Each Unit consists of one common share in the capital of the Company and one common share purchase warrant, with each warrant exercisable into one common share at a price of $0.15 for a period of 18 months after closing of the Offering (the “Warrant Expiry Date”). In the event that the volume-weighted average trading price of the common shares on the TSX Venture Exchange equals or exceeds $0.20 per common share for any period of 15 consecutive trading days, the Company may, at its option, within 10 business days following such 15-day period, accelerate the Warrant Expiry Date by issuing a press release (a “Warrant Acceleration Press Release”), and, in such case, the Warrant Expiry Date shall be deemed to be 5:00 p.m. (Toronto time) on the 15th day following the issuance of the Warrant Acceleration Press Release.
The Units are being issued in connection with the previously announced acquisition of 9172-8766 Quebec Inc. (doing business as Nexalogy Environics) (“Nexalogy”) and 9225-6965 Quebec Inc., an affiliate of Nexalogy, pursuant to a share purchase agreement dated September 25, 2017 (the “Purchase Agreement”). A copy of the Purchase Agreement can be found on the Company’s SEDAR profile.
Upon satisfaction of certain conditions in the Purchase Agreement (the “Release Conditions”), the closing of the Offering will occur.
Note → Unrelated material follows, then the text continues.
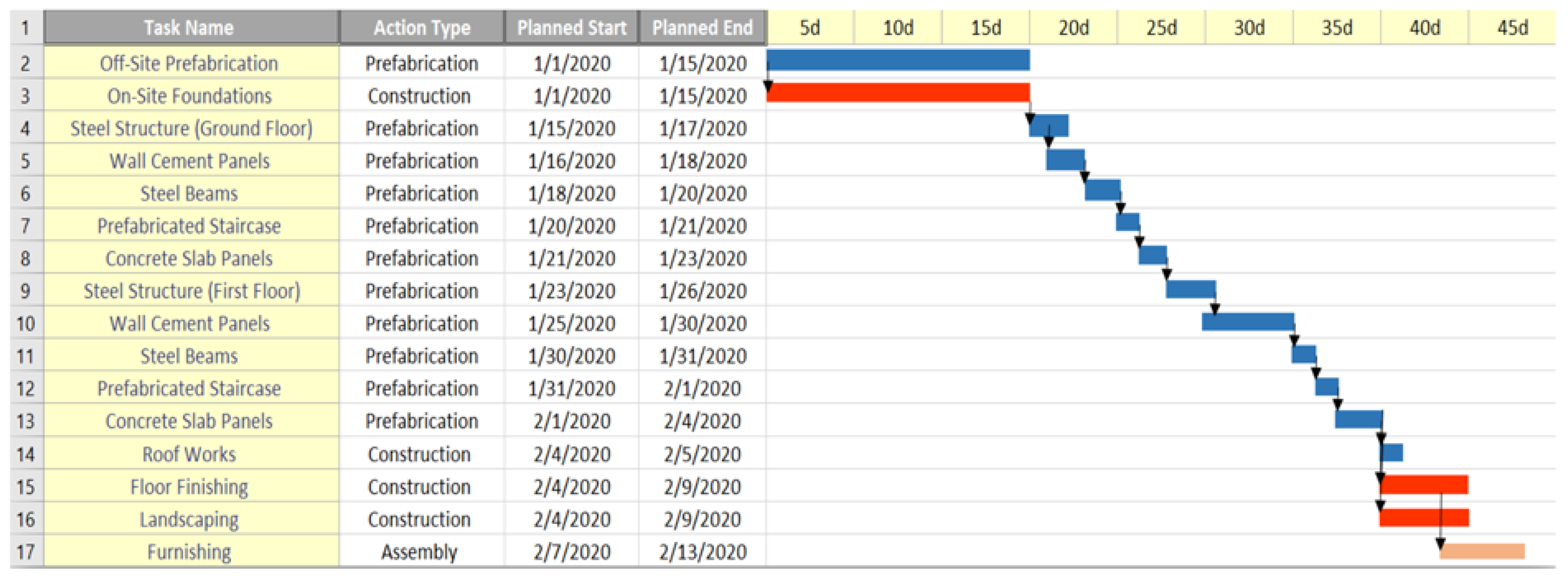The height and width of the screenshot is (579, 1568).
Task: Click the Steel Structure (First Floor) task
Action: click(x=192, y=291)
The Company expects the Release Conditions to be satisfied on or about November 20, 2017. In the event that the Release Conditions are not satisfied by December 20, 2017, the proceeds of the Offering will be returned to subscribers, without interest.
The Company may, as compensation to individuals that introduce subscribers to the Company (a “Finder”), and subject to regulatory approval: (i) pay cash commissions; and (ii) issue non-transferable common share purchase warrants (with identical terms as those warrants issued under the Offering) equal to 8% of the gross aggregate proceeds (the “Finder’s Fee”) of a subscription made by a subscriber who is introduced to the Company by such Finder upon satisfaction of the Release Conditions.
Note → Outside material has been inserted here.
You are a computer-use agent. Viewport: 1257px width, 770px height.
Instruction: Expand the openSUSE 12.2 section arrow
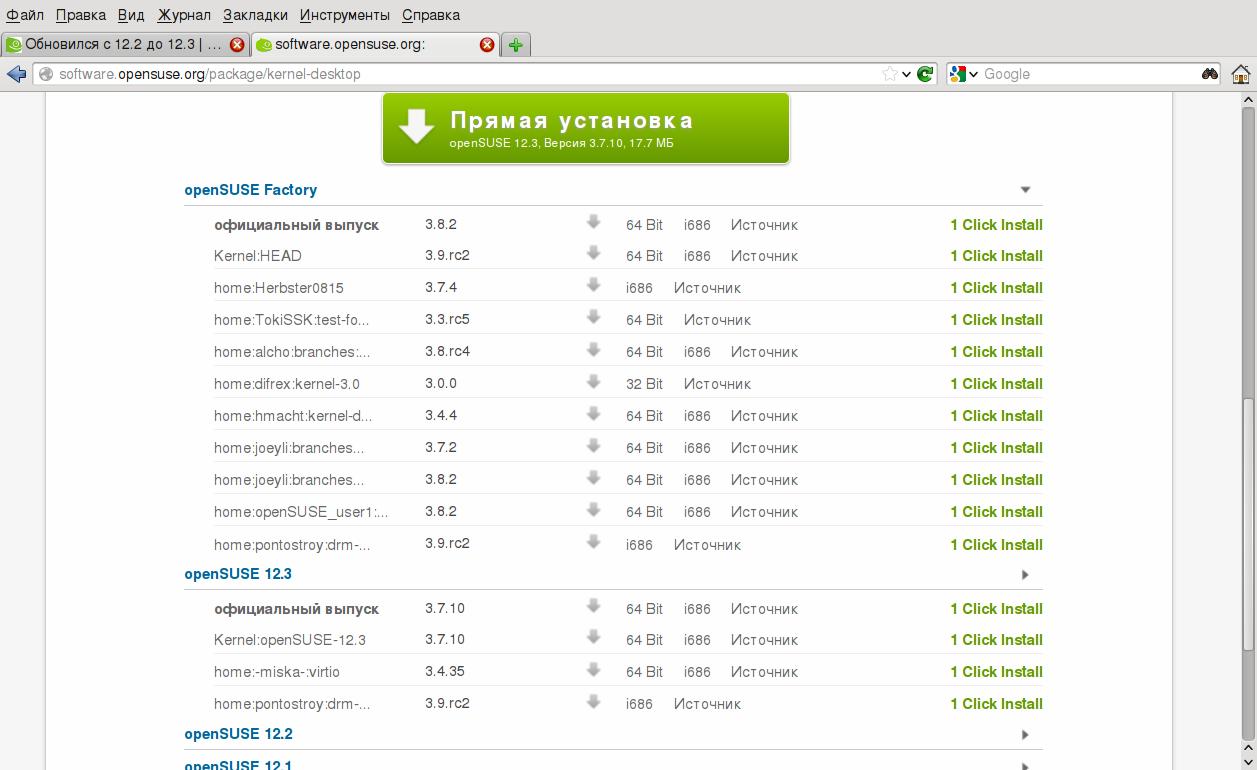coord(1025,735)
The Offering is subject to certain conditions, including (but not limited to) the receipt of approval from the TSX Venture Exchange. The securities issued in connection with this private placement will be subject to a four-month hold period. Insiders may participate in the Offering.
Datametrex is a big data company for retail, brands, and other organizations. The company’s DataTap technology captures all data sent from the POS to the receipt printer and scanner, and then sends it to the cloud, so it can be presented for key decision making. The company is planning on integrating the DataTap environment to decentralized blockchains to further authenticate and validate the data collected. To learn more about the Company, visit: www.datametrex.com.
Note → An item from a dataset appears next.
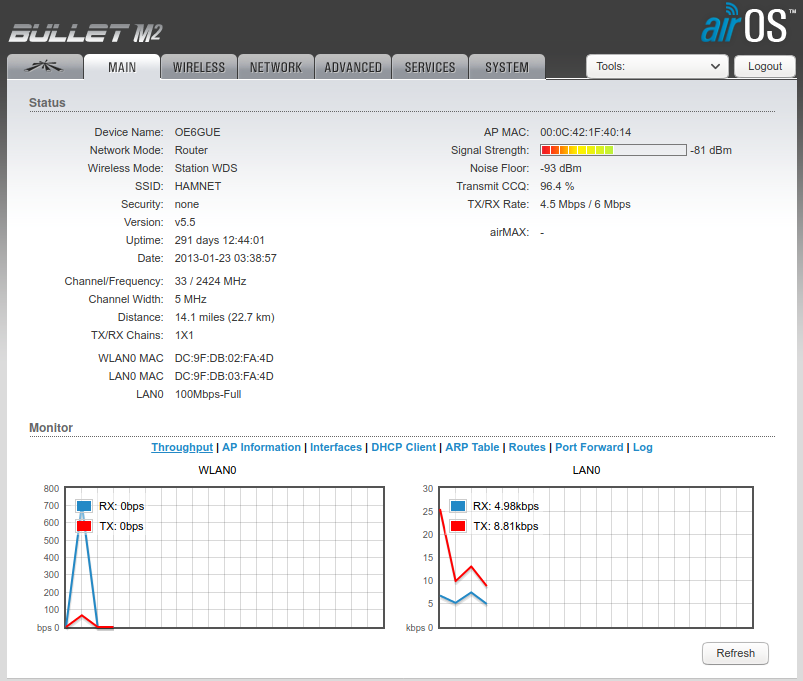The image size is (803, 681).
Task: Expand the Tools dropdown
Action: coord(657,67)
For further information, please contact:
Jeffrey Stevens – President & COO
Phone: (647) 400-8494
This news release contains “forward-looking information” within the meaning of applicable Canadian securities laws, including statements regarding the terms, timing and completion of the proposed private placement and the anticipated use of proceeds. Forward-looking information is not a guarantee of future performance or results, since it involves risks and uncertainties. There is no assurance that forward-looking statements will prove to be accurate, and actual results and future events could differ materially from those anticipated in forward-looking statements. Some of the factors on which the forward-looking statements are premised include (but are not limited to) the satisfaction or waiver of the conditions precedent to the completion of the private placement, the receipt of the approval of the TSX Venture Exchange, and the lack of material changes to general economic, market and business conditions. Forward-looking information is subject to the risk that those factors will not materialize, and to other risks, including the closing of the transaction contemplated by the Purchase Agreement. Except as required by law, the Company does not assume and expressly renounces any obligation to update any forward-looking information, which is only applicable on the date on which it is given.
Neither the TSX Venture Exchange nor its Regulation Services Provider (as that term is defined in the policies of the TSX Venture Exchange) accepts responsibility for the adequacy or accuracy of this release.